Let the flame wars begin

Mark Pilgrim calls Kevin Burton "the most dangerous kind of idiot" and of course Kevin cannot help but respond.

One of the issues they disagree upon is how to handle RSS feeds that are not valid XML. Mark wants to parse at all costs by writing an RSS-parser that uses regular expressions instead of an existing XML parser, while Kevin's approach is to simply remove invalid characters and keep using a standard XML parser.

I have given this issue some thought myself and have gone back and forth between writing my own parser, or trying to fix the RSS document so that a standard XML parser can handle it.  I'd handle either approach slightly different than Mark or Kevin though.

If attempting to fix the RSS document, I would not just remove illegal characters or unescaped ampersands, but rather replace them with XML-escaped HTML-entities (&amp;<num>;), or possibly simply embed the surrounding RSS-section in a CDATA. The question is which approach to do when though: CDATA would fix unescaped ampersands, but still does not allow certain characters. At the same time, replacing illegal characters with entities would not work if an RSS document contains embedded HTML that is not valid XML - only CDATA would work for this.

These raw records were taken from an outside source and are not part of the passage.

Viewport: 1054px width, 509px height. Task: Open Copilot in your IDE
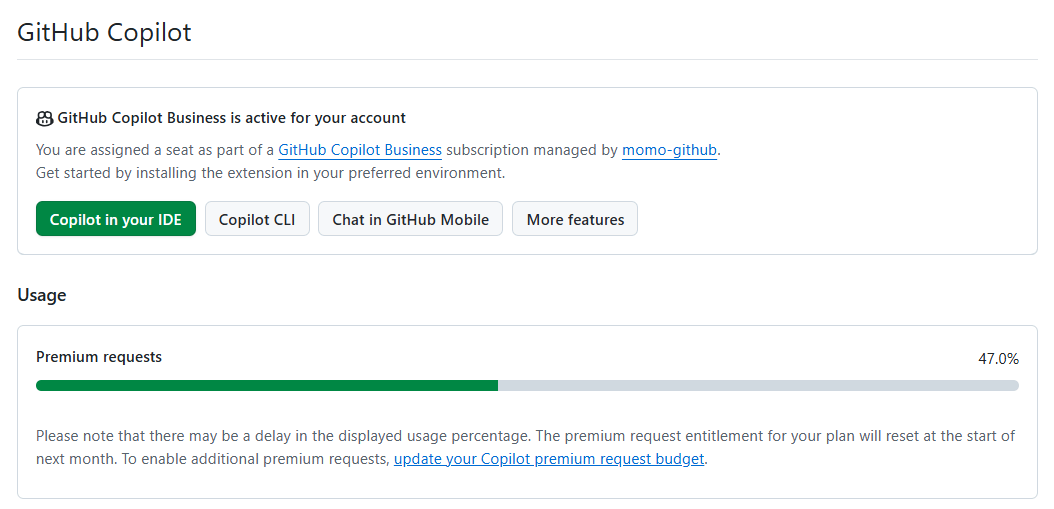tap(116, 219)
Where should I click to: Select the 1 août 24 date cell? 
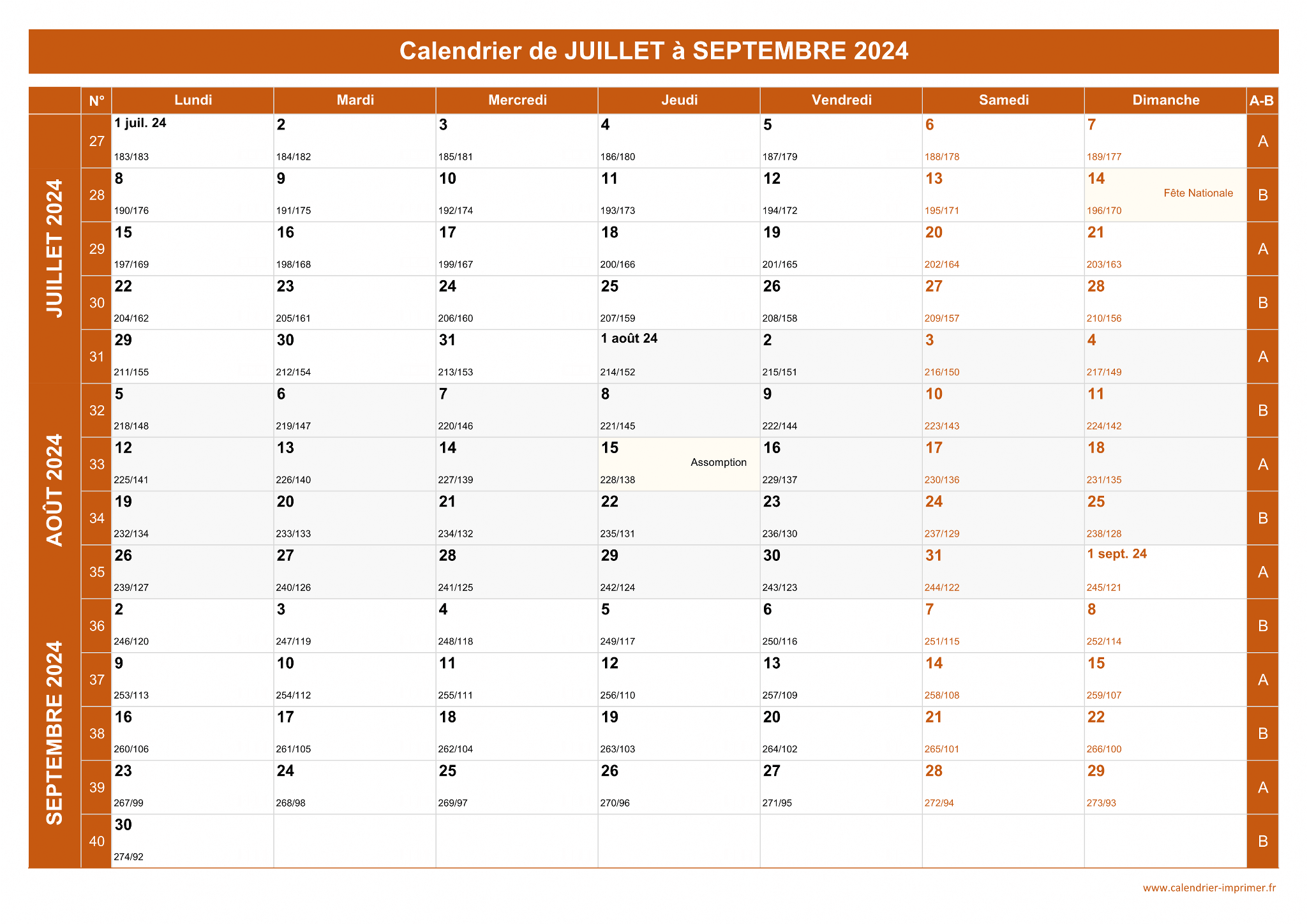679,357
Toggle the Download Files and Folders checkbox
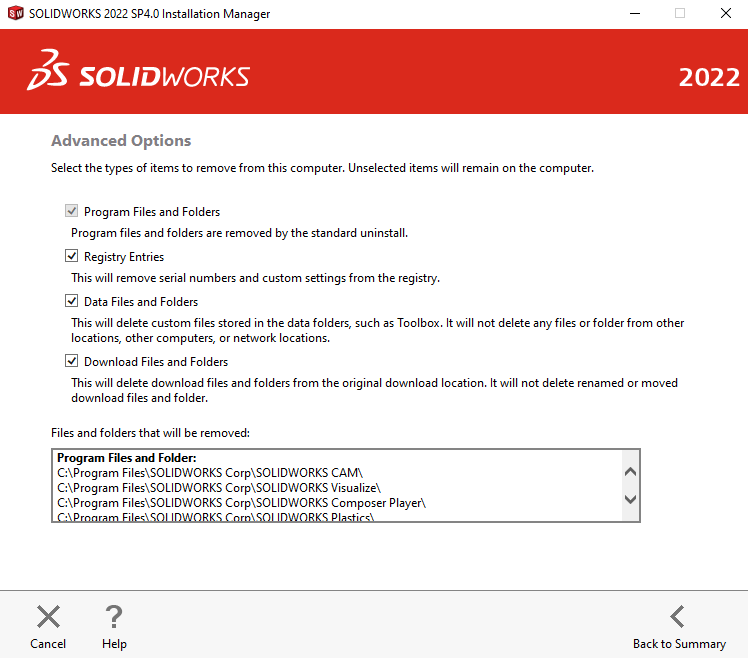Viewport: 748px width, 658px height. [x=72, y=362]
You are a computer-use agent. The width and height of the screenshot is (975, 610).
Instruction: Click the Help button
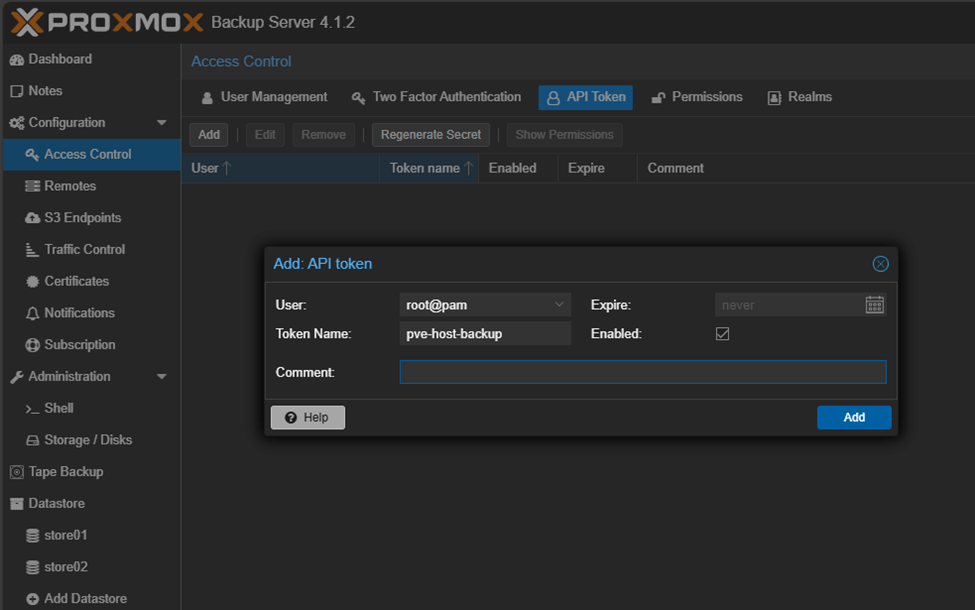(x=307, y=417)
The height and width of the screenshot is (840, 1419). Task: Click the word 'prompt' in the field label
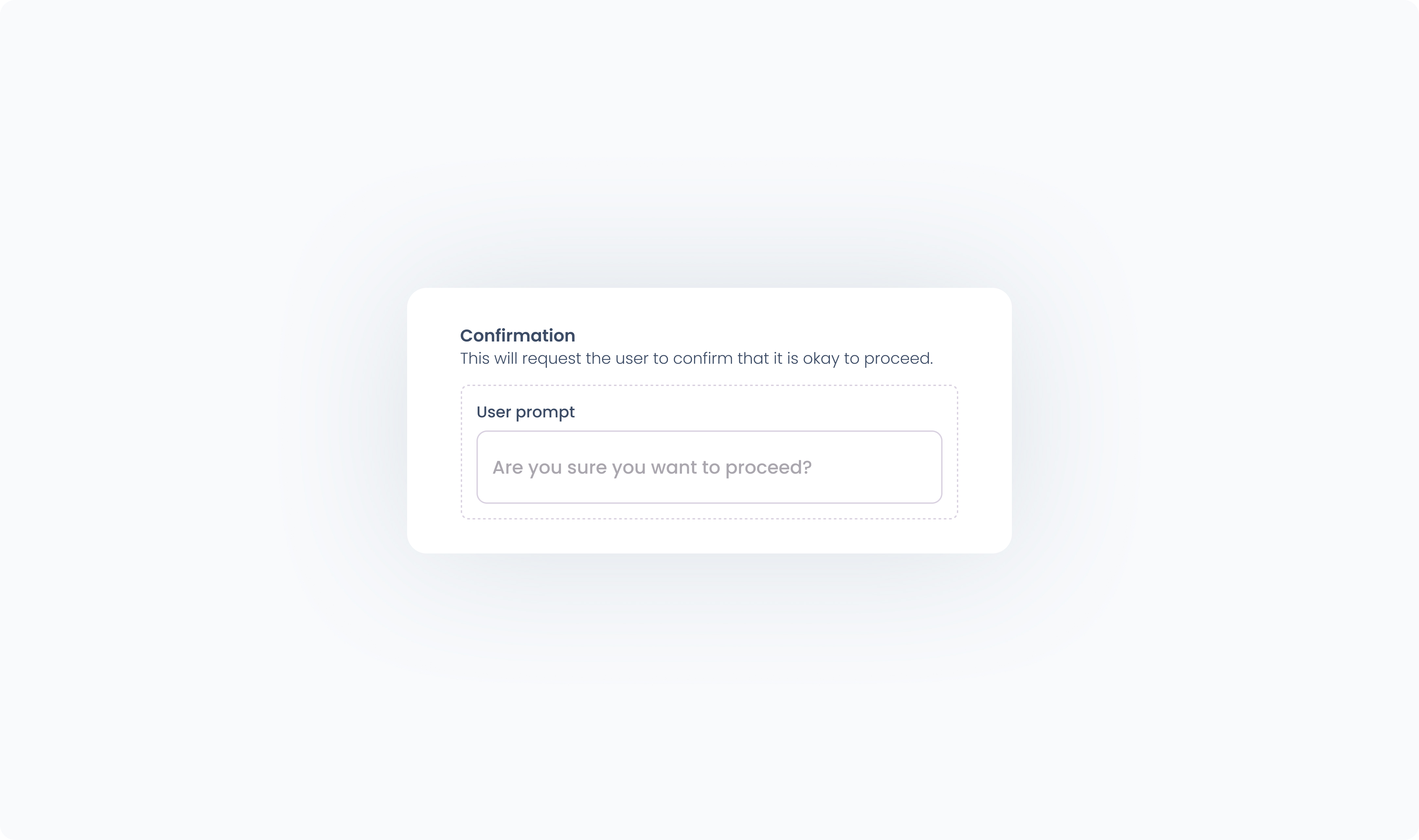pos(545,413)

If writing my own parser, I would want to be able to reuse my existing RSS-parsing logic, instead of re-implementing this in a ultra-liberal RSS-parser class. I therefore think it would be better to create an IXMLParser interface, and implement this with two classes: one that simply delegates to an existing XML Parser class, and an ultra-liberal one that would use regular expressions. Try the standard one first, and if that fails, try again using the ultra-liberal XML parser. This also solves one of Kevin's arguments against the roll-your-own-rss-parser approach, which is that you may need to do ultra-liberal parsing for other aggregation formats as well. By creating an ultra-liberal XML (instead of RSS)-parser, it becomes a lot more reusable.